Early in Jacques Rivette’s Love on the Ground three actors—Charlotte (Geraldine Chaplin), Emily (Jane Birkin), and Silvano (Facundo Bo)—stage a bedroom farce inside a Paris apartment about a man attempting to hide his two lovers from one another. Though performing for an audience, Charlotte and Emily find that they’re inadvertently auditioning for the play’s author, Clément Roquemaure (Jean-Pierre Kalfon), who offers them roles in his latest drama, which is based on his real life and the romantic entanglements that consumed it.

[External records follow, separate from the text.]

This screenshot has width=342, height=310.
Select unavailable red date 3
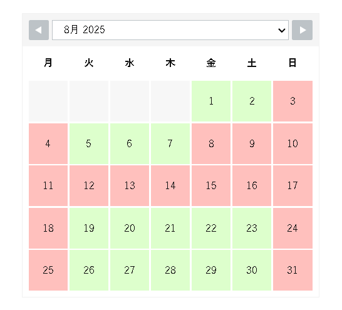[x=293, y=101]
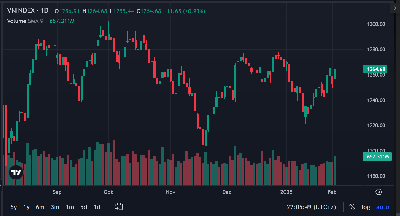Select the 1m timeframe
The width and height of the screenshot is (400, 216).
(70, 207)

Upon arriving at the man’s chateau, where the play is to be rehearsed and performed, Charlotte and Emily find the place filled with brightly colored rooms and dense décor, as well as the presence not only of Clément but his friend and possible romantic rival, a magician named Paul (André Dussollier). The vaguely mystical nature of Clément’s manse and the role-playing that Charlotte and Emily engage in naturally invites comparison to Rivette’s own Celine and Julie Go Boating. But where that metatextual masterpiece foregrounded its main characters’ assertion of their control over a narrative into which they’ve been dropped, Love on the Ground reasserts the primacy of the auteur that Rivette’s films had previously undermined.

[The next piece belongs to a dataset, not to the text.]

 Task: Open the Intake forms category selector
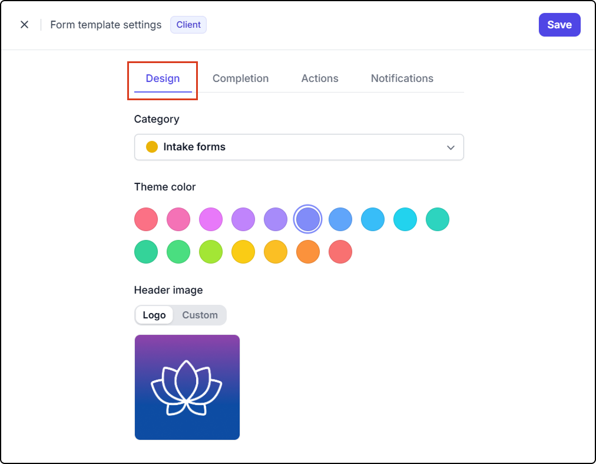[x=299, y=147]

Clément carefully directs his actresses, and soon Charlotte and Emily begin to behave less as independent human beings than vessels for the playwright’s hang-ups and unresolved longing. Rivette matches this narrative focus on male-centric, egotistical auteurism with a formalism that’s more classical in nature than the shaggy, almost unpredictable aesthetic that defines his improv-heavy ’70s films. The coarse 16mm images of many of those works have been replaced with lush 35mm images shot on cameras that remain mounted on tripods, cranes, and carts.

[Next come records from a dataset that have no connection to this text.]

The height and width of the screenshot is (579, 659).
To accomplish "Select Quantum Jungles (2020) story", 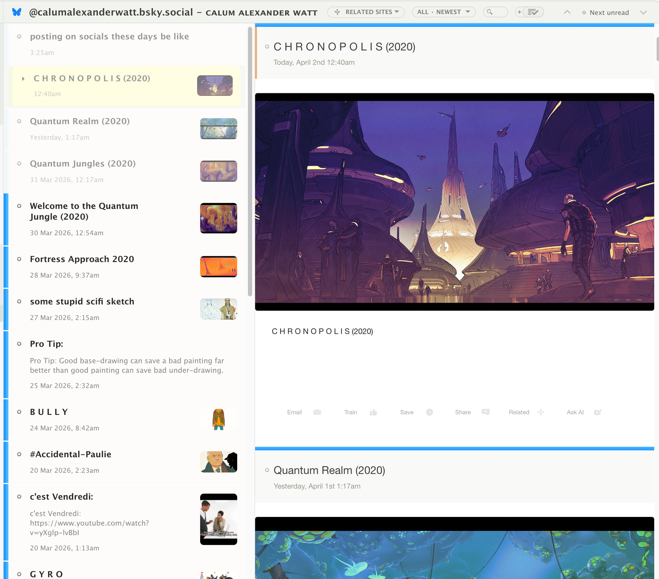I will (x=83, y=164).
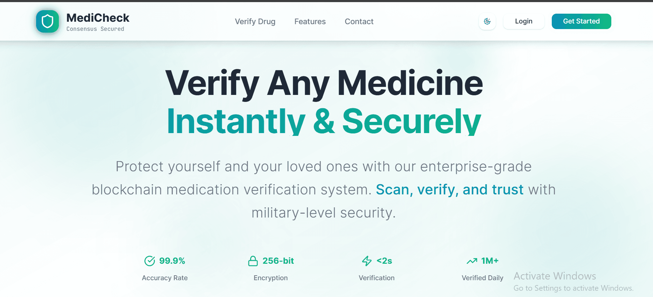Click the MediCheck shield logo icon
This screenshot has height=297, width=653.
pos(47,21)

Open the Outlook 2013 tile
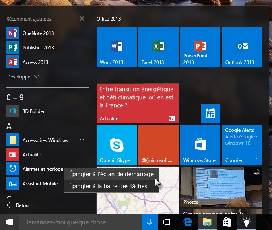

The film’s images are composed with a geometrical precision, with William Lubtchansky’s camera gliding alongside Charlotte and Emily as they amble around their environments, all the while emphasizing their sense of entrapment within florid chambers. Love on the Ground deliberately lacks the spontaneity and sense of visual discovery that defines Celine and Julie Go Boating, instead drawing its energy from its exacting compositions and how they seem to slowly shrink the space around its female figures (Chaplin and Birkin as much as Charlotte and Emily), and to the point that the film comes to feel gripped by a kind of Buñuelian madness.
That same formal rigor, though, also calls attention to this nearly three-hour film’s many longueurs, which not only feel longer than the ones that fill earlier Rivette films of equal or greater length but also want for more surprises. Charlotte and Emily increasingly feel the stress of realizing Clément’s vision and grow more aggressive as a result, but the film’s narrative stakes lack for a corresponding sense of escalation. Perhaps inevitably, Love on the Ground feels stuck in a loop—at least until its final hour, when things pick up as the women start to inhabit their roles to such a volatile extent that they start to experience visions. This prefigures a climactic performance that erases the borders between the play’s artificiality and the reality on which it’s based, reaffirming Rivette’s belief in cinema stretching the traditional limits of theater.
Image/Sound
The saturated colors of the film’s decorous interiors look resplendent on Cohen Media Group’s disc, especially when contrasted with the more muted colors of the characters’ clothing. Exterior scenes highlight the verdant shades of well-tended gardens and the slight day-for-night blues of the color grading. Detail is consistently clear and no print damage is visible. The lossless stereo is similarly clean, evenly distributing the clean and clear dialogue across all channels.
Extras
Cohen’s disc comes with a commentary track by critic and programmer Richard Peña, who extensively breaks down the film’s aesthetic choices and themes.
Overall
Jacques Rivette’s beguiling, minor-key manor mystery receives a solid Blu-ray from Cohen.